* [Testo estratto]
####

[lessness] è il moniker con cui Luigi Segnana, ex membro di Casa Del Mirto, ha iniziato la sua avventura solista uscendo prima con un Ep e poi, lo scorso febbraio, con il suo debut album “Never Was But Grey”. Il disco, uscito per Justin Jest Entertaiment, è un incontro tra new wave e post punk, derive elettroniche e testi in inglese. Un mix unico di influenze, che si può in sintesi definire così: se James Blake, Jon Hopkins e Dave Gahan avessero fatto a gara a chi beve più whisky, questo disco sarebbe il mattino post-sbornia. Abbiamo parlato con lui di questo, della scena new wave italiana, citazioni letterarie e gatti.

Cosa direbbe James Blake se sentisse il tuo album? E cosa pensi tu del suo ultimo album?

Sarei per primo io curioso di saperlo! Glielo mandi tu, il disco? Siamo nei territori della grande fantascienza, mi farebbe piacere pensasse che sono delle buone canzoni, a livello produttivo “..non è lo stesso fottuto campo da gioco, non è lo stesso campionato, e non è nemmeno lo stesso sport…”. Ho ascoltato ‘Assume Form’ è l’ho trovato, come gli altri suoi lavori, di una classe infinita.

Chi è [lessness], da dove arriva e cosa fa quando non suona?

[lessness] quando non suona vaga per il Trentino, come un orso sperso: sommerso dalla neve d’inverno e immerso nel lago d’estate. In primavera e autunno registra e scrive canzoni, se non trova di meglio da fare. Gli piace parecchio leggere, anche se non è mai riuscito a finire “Infinite Jest” di David Foster Wallace, e provare nuove combinazioni di cocktail a base sambuca.

Cos’è cambiato, a livello stilistico, dal primo EP a quest’album?

####

* [Voci di origine]
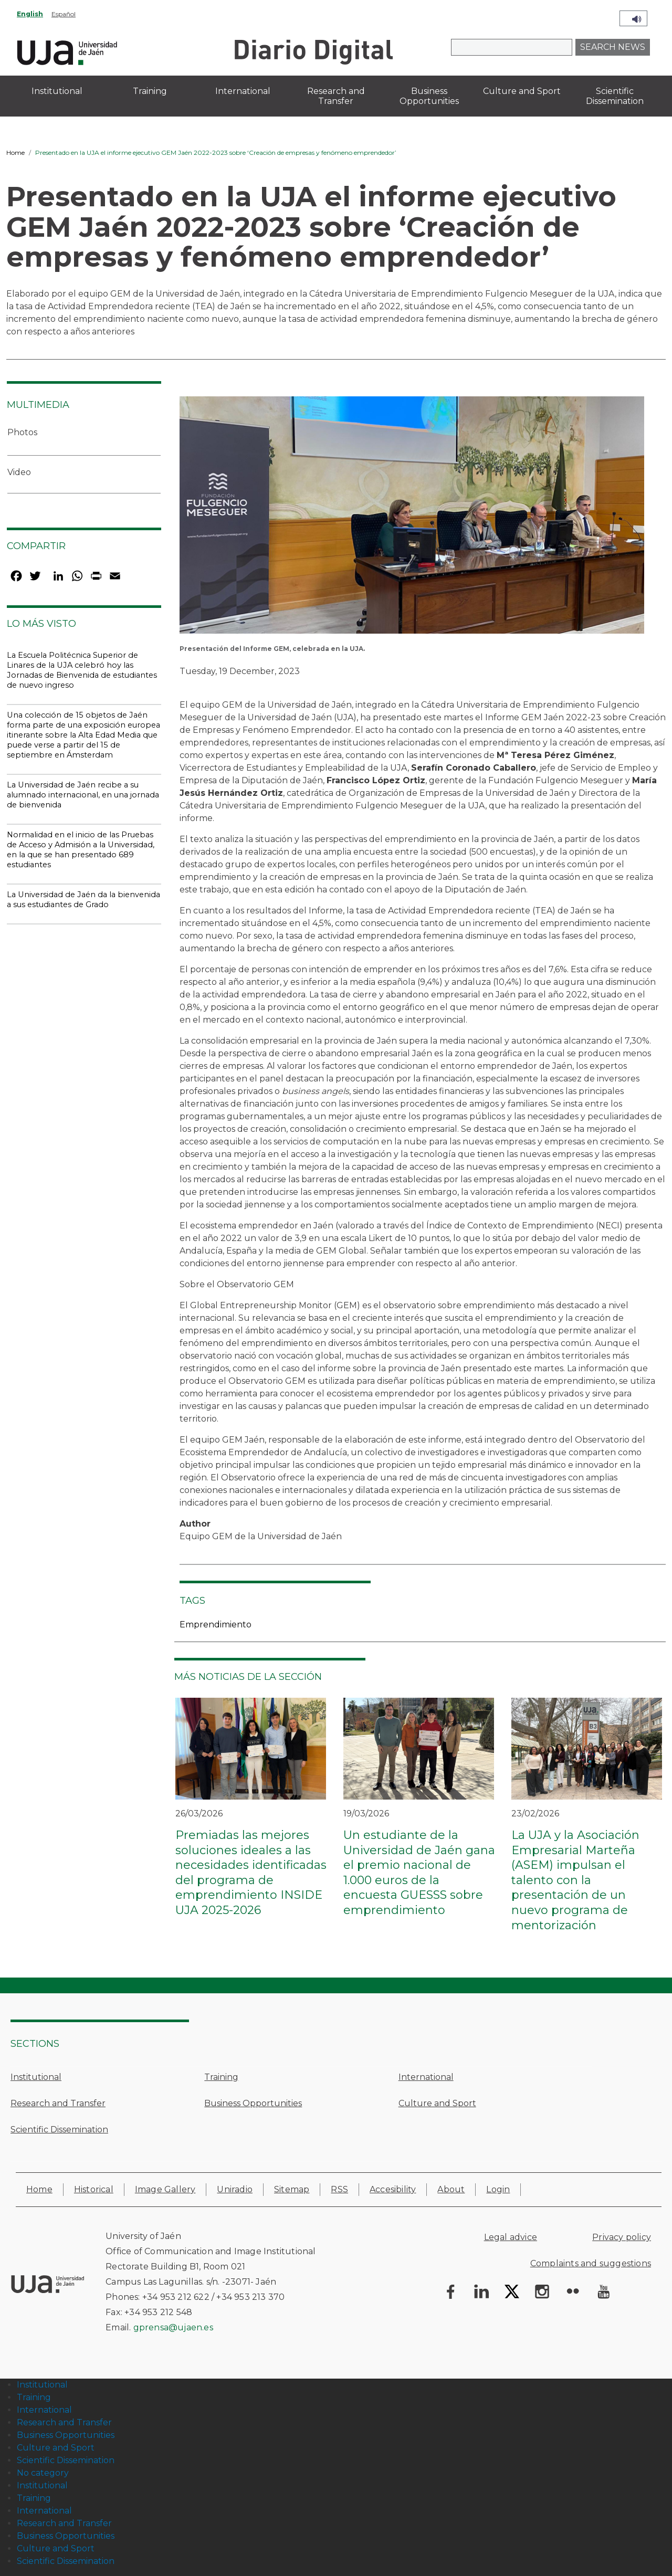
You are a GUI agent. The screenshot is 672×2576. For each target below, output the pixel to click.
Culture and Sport (437, 2103)
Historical (93, 2189)
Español (63, 14)
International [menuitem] (242, 91)
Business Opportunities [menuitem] (429, 96)
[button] (412, 518)
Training (221, 2077)
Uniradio (235, 2189)
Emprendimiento (215, 1624)
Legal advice (510, 2237)
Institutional (35, 2077)
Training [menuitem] (150, 91)
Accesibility (393, 2189)
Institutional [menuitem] (57, 91)
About (451, 2189)
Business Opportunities (253, 2103)
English (30, 14)
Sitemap (291, 2189)
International (426, 2077)
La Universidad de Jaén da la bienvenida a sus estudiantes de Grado (83, 899)
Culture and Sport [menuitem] (522, 91)
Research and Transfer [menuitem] (336, 96)
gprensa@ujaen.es (173, 2327)
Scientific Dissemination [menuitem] (615, 96)
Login (498, 2189)
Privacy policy (621, 2237)
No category (43, 2473)
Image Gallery (165, 2189)
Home (15, 152)
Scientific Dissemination (59, 2130)
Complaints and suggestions (590, 2263)
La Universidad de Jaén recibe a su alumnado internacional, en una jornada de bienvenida (83, 794)
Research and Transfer (58, 2103)
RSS (339, 2189)
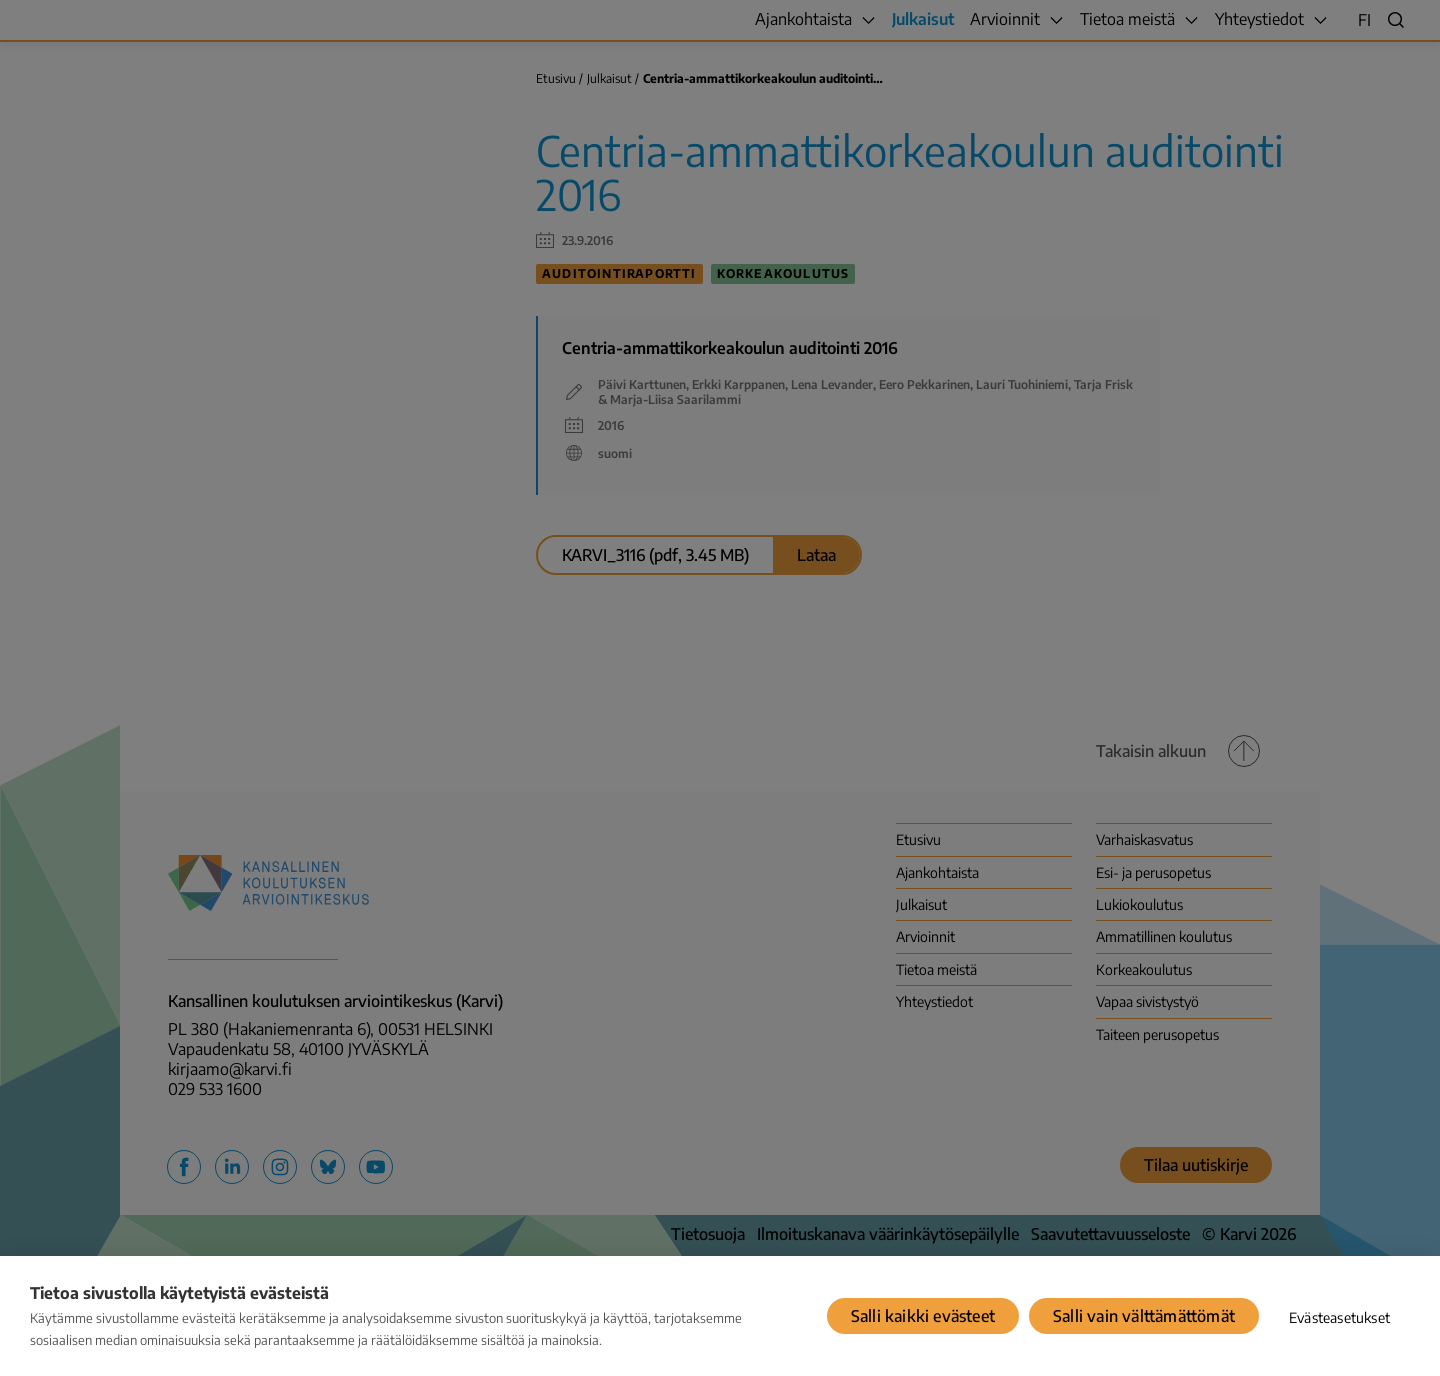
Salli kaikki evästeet (923, 1316)
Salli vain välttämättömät (1144, 1316)
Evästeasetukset (1339, 1317)
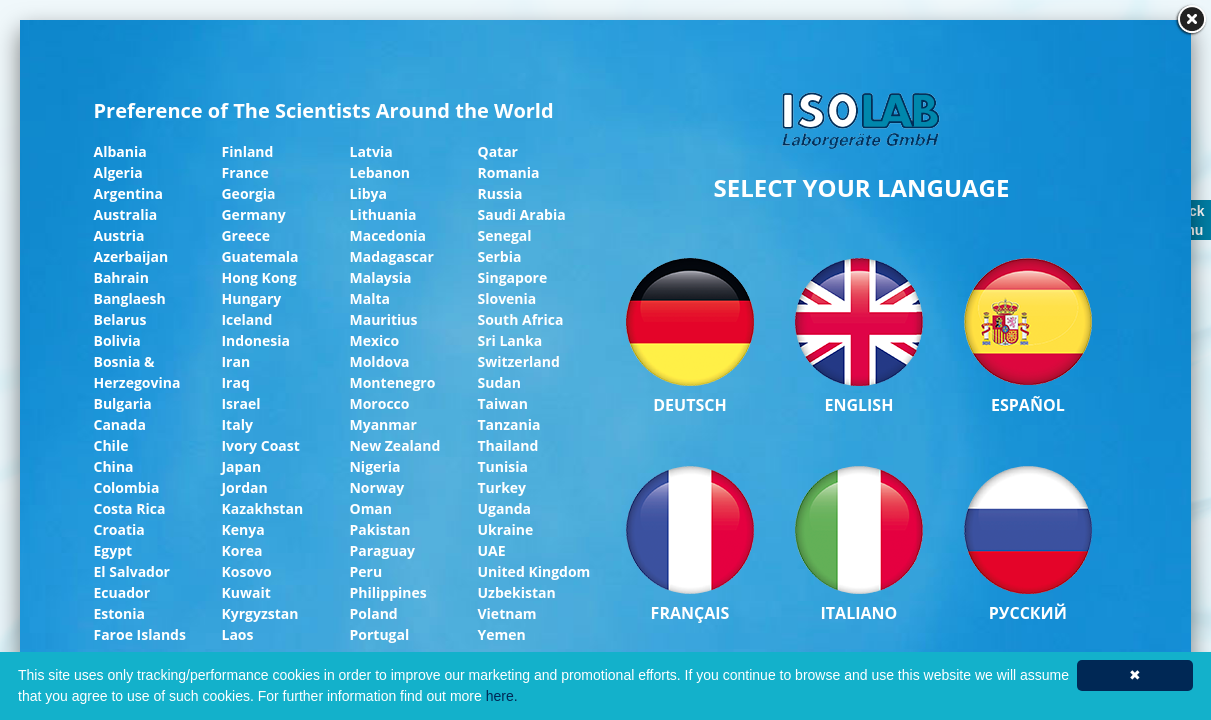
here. (502, 696)
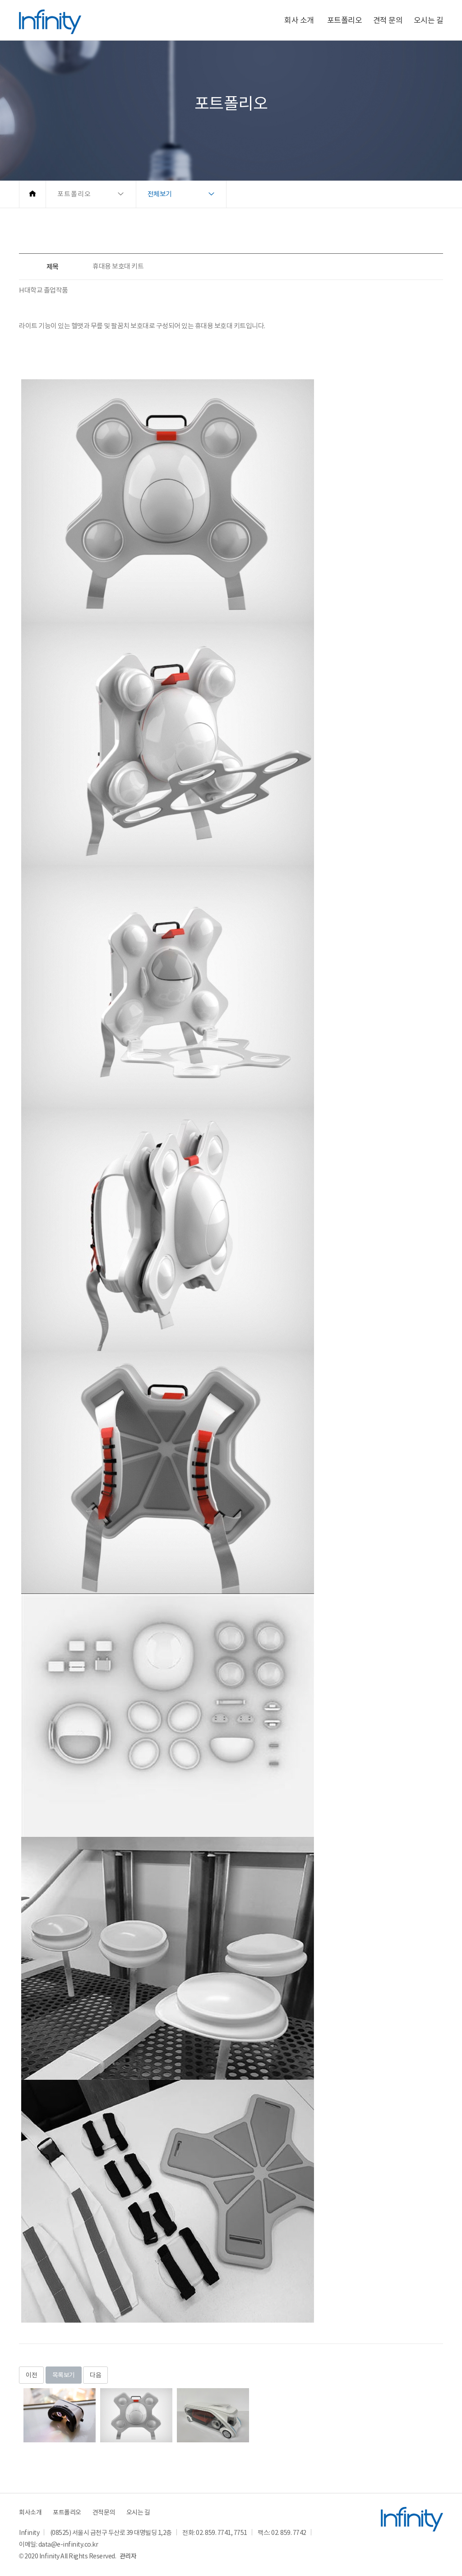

####

* [Compiti richiesti]
A. Trascriva il passo dell'intervista che comincia con le parole "Chi è [lessness], da" e si chiude dopo "a base sambuca.", cambiando "Trentino" in "Veneto".
B. Trasformi in un CSV a due colonne, "testo" e "risposta", le voci che vanno dal loro inizio fino alla riga contenente "Institutional (35, 2077)", compresa. Il CSV deve avere una riga per ciascuna richiesta, con ogni campo tra virgolette e gli a capo sostituiti da spazi, e le immagini vanno escluse.
Le voci non hanno alcun legame con l'intervista.

* [Risposte attese]
A.
Chi è [lessness], da dove arriva e cosa fa quando non suona?

[lessness] quando non suona vaga per il Veneto, come un orso sperso: sommerso dalla neve d’inverno e immerso nel lago d’estate. In primavera e autunno registra e scrive canzoni, se non trova di meglio da fare. Gli piace parecchio leggere, anche se non è mai riuscito a finire “Infinite Jest” di David Foster Wallace, e provare nuove combinazioni di cocktail a base sambuca.

B.
testo,risposta
"You are a GUI agent. The screenshot is 672×2576. For each target below, output the pixel to click. Culture and Sport","(437, 2103)"
"Historical","(93, 2189)"
"Español","(63, 14)"
"International [menuitem]","(242, 91)"
"Business Opportunities [menuitem]","(429, 96)"
"[button]","(412, 518)"
"Training","(221, 2077)"
"Uniradio","(235, 2189)"
"Emprendimiento","(215, 1624)"
"Legal advice","(510, 2237)"
"Institutional","(35, 2077)"